- Work request
Start at the line in the entries below that contains "This screenshot has width=887, height=1200.", stop at the line that contains "Given: Click the Create button", and output exactly the lines in that span, both ends included.

- The records
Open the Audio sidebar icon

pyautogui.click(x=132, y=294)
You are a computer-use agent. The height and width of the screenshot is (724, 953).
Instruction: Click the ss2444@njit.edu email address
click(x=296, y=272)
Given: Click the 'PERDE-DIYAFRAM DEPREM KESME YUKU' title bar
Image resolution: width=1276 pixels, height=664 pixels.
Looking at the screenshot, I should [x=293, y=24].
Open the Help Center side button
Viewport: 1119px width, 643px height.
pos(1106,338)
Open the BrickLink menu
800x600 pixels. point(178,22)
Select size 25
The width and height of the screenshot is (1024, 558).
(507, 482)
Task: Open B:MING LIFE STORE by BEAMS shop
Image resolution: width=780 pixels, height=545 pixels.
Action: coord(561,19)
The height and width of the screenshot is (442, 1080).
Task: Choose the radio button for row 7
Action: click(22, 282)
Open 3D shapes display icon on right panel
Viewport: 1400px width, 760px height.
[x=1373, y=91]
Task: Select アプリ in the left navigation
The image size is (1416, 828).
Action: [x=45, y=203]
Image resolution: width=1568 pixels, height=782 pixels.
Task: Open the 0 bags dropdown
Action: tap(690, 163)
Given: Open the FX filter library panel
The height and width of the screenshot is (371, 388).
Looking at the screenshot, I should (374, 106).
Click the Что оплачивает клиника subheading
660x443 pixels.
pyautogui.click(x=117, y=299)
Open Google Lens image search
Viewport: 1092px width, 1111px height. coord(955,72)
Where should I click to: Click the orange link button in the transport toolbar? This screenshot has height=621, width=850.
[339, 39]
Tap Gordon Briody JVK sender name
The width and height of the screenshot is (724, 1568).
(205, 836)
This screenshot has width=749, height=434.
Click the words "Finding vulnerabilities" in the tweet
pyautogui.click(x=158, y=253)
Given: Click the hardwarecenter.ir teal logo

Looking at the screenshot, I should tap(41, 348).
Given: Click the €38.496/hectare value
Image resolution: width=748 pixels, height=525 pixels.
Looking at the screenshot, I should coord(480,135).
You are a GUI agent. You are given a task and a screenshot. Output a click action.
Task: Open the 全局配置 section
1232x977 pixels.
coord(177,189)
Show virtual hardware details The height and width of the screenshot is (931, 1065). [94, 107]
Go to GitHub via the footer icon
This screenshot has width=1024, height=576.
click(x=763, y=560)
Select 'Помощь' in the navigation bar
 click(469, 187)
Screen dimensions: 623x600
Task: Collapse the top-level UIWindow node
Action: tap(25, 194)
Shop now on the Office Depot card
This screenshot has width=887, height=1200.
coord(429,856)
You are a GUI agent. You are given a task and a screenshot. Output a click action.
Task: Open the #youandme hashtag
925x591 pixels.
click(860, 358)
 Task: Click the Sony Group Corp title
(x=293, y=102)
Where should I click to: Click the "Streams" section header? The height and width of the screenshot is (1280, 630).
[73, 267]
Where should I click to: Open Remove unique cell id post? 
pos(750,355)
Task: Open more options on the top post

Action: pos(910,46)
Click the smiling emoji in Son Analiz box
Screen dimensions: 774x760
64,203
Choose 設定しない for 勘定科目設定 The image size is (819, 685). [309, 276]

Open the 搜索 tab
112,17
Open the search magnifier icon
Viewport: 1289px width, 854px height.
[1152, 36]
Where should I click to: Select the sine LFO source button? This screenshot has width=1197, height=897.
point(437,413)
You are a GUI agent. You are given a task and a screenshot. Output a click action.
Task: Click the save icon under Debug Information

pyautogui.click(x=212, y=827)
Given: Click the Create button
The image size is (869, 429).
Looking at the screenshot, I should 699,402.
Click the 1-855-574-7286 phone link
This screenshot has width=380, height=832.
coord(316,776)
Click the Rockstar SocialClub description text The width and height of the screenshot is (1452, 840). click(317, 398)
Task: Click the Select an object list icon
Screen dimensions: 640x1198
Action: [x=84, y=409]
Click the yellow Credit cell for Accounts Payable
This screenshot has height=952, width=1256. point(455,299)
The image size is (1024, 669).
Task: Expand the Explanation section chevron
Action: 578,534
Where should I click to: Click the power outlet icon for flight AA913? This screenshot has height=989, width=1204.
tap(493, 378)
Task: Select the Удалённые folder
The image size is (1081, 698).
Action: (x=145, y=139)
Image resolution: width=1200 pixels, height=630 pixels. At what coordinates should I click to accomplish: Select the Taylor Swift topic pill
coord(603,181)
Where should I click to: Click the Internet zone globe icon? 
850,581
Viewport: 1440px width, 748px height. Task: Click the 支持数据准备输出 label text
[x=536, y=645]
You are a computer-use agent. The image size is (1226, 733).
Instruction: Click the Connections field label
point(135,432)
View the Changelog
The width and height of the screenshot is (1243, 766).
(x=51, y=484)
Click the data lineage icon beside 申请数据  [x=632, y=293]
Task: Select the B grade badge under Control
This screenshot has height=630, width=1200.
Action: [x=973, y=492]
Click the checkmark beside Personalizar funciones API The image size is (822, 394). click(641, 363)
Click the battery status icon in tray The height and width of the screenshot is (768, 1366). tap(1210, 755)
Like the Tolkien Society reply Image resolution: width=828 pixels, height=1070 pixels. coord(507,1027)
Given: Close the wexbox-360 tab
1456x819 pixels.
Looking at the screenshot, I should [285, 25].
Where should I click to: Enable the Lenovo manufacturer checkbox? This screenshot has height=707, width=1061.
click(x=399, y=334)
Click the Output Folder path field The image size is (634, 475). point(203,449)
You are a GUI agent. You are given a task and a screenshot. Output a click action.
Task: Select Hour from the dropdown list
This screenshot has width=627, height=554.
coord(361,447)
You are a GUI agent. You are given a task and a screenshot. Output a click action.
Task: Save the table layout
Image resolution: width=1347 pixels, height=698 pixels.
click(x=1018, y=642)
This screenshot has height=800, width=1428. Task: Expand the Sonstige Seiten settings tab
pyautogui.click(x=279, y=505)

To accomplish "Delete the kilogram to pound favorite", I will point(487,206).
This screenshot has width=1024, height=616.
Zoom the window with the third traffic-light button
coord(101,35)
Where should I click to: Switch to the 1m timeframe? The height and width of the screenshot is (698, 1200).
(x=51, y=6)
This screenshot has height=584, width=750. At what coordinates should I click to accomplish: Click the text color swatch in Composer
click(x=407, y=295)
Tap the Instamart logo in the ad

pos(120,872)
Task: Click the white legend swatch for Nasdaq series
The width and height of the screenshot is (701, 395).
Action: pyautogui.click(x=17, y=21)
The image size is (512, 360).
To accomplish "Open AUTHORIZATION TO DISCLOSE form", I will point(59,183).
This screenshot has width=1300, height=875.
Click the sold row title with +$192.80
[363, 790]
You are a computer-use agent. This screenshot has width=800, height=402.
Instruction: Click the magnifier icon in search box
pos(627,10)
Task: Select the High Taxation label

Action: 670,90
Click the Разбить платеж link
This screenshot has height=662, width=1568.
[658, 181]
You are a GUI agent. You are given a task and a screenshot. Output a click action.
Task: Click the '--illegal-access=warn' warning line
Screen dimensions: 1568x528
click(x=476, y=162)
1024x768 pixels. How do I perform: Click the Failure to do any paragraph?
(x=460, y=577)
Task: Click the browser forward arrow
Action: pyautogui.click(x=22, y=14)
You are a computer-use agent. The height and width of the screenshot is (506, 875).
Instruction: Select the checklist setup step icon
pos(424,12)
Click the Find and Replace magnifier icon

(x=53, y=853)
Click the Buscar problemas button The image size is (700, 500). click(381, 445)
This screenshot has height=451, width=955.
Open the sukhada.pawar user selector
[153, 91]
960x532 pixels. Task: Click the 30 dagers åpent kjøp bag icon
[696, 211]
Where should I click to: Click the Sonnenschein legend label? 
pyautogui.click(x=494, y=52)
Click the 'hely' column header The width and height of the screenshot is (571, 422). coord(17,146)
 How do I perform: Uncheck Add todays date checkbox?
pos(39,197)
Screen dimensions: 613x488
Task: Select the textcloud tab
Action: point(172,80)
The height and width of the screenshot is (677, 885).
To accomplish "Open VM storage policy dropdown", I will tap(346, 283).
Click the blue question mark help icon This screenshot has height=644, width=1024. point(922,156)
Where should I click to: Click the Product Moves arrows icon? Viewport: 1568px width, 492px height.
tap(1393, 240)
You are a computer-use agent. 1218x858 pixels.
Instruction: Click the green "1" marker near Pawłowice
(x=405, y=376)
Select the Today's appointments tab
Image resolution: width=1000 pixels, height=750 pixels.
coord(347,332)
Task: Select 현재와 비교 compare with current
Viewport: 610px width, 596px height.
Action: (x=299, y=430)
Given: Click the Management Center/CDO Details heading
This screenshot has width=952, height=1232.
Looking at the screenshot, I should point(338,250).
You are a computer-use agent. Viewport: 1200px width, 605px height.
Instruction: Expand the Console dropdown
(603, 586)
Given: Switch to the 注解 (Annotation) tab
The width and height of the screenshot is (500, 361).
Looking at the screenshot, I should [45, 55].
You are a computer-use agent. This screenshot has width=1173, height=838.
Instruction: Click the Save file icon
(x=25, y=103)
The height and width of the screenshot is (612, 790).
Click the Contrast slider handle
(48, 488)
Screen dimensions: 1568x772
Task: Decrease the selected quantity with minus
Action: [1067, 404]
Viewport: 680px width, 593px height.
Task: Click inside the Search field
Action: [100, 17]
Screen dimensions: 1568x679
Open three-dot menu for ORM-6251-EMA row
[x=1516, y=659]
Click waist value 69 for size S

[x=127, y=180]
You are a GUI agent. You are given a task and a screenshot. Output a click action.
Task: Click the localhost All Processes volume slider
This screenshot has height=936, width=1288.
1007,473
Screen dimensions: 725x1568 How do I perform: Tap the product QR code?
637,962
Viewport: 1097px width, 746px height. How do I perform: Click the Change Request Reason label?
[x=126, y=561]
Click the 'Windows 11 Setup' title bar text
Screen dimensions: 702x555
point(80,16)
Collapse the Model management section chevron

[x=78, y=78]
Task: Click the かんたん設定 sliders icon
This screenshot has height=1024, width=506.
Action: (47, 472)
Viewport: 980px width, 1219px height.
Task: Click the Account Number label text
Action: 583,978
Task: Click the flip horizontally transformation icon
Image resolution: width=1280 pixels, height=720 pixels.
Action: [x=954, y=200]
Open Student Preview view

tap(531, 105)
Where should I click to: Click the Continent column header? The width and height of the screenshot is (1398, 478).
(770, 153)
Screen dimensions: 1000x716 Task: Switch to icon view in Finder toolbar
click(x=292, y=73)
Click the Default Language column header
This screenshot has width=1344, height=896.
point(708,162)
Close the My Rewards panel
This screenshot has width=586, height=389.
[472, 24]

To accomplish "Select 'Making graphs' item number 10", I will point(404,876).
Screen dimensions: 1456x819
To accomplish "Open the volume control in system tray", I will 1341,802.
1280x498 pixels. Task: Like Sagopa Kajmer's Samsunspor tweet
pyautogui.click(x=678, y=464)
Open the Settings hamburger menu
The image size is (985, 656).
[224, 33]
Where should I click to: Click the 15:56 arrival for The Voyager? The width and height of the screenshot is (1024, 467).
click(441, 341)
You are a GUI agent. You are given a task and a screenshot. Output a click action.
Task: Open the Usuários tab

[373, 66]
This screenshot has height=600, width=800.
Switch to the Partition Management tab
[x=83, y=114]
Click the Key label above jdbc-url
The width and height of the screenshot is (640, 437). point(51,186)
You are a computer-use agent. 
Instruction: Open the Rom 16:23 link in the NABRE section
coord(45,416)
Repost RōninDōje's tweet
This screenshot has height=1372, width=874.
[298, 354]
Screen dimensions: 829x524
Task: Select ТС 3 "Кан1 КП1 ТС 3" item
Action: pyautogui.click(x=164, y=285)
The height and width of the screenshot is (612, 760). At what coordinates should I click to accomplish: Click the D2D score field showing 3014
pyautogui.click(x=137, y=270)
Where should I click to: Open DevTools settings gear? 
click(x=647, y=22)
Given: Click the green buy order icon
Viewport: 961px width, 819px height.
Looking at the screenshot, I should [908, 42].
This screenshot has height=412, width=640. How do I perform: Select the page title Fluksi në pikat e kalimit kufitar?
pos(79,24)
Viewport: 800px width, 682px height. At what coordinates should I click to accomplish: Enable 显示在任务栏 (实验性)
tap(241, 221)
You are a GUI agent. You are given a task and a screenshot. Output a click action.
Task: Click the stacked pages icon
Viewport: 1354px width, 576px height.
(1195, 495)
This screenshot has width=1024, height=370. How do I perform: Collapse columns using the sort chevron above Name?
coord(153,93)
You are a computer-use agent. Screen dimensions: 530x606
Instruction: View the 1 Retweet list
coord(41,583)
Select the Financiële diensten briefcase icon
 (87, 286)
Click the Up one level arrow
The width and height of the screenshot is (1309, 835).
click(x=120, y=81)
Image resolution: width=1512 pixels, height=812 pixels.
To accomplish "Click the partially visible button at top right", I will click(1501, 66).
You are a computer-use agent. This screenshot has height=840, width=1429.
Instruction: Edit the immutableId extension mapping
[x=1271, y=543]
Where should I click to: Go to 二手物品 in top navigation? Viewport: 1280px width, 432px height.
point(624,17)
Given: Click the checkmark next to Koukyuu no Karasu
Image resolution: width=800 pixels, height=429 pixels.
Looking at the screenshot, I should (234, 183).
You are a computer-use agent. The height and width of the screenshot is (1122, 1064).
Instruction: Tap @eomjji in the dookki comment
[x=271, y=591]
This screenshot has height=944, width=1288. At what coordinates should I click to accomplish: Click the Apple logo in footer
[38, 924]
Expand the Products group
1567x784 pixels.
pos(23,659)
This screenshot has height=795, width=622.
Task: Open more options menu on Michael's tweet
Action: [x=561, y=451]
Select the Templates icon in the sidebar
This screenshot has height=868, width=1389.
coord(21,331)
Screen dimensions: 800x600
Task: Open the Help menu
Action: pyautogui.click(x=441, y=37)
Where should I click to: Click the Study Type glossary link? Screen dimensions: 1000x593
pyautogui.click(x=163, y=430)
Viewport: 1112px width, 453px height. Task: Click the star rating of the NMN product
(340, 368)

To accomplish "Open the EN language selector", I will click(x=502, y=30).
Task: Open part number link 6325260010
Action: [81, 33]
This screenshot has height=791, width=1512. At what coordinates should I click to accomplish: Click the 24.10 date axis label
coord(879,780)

- Written response
This screenshot has width=887, height=1200.
coord(429,856)
You are a GUI agent. You are given a task and a screenshot. Output a click action.
Task: Open the #youandme hashtag
925x591 pixels.
click(860, 358)
 Task: Click the Sony Group Corp title
(x=293, y=102)
Where should I click to: Click the "Streams" section header? The height and width of the screenshot is (1280, 630).
[73, 267]
Where should I click to: Open Remove unique cell id post? 
pos(750,355)
Task: Open more options on the top post

Action: pos(910,46)
Click the smiling emoji in Son Analiz box
Screen dimensions: 774x760
64,203
Choose 設定しない for 勘定科目設定 The image size is (819, 685). [309, 276]

Open the 搜索 tab
112,17
Open the search magnifier icon
Viewport: 1289px width, 854px height.
[1152, 36]
Where should I click to: Select the sine LFO source button? This screenshot has width=1197, height=897.
point(437,413)
You are a GUI agent. You are given a task and a screenshot. Output a click action.
Task: Click the save icon under Debug Information

pyautogui.click(x=212, y=827)
Given: Click the Create button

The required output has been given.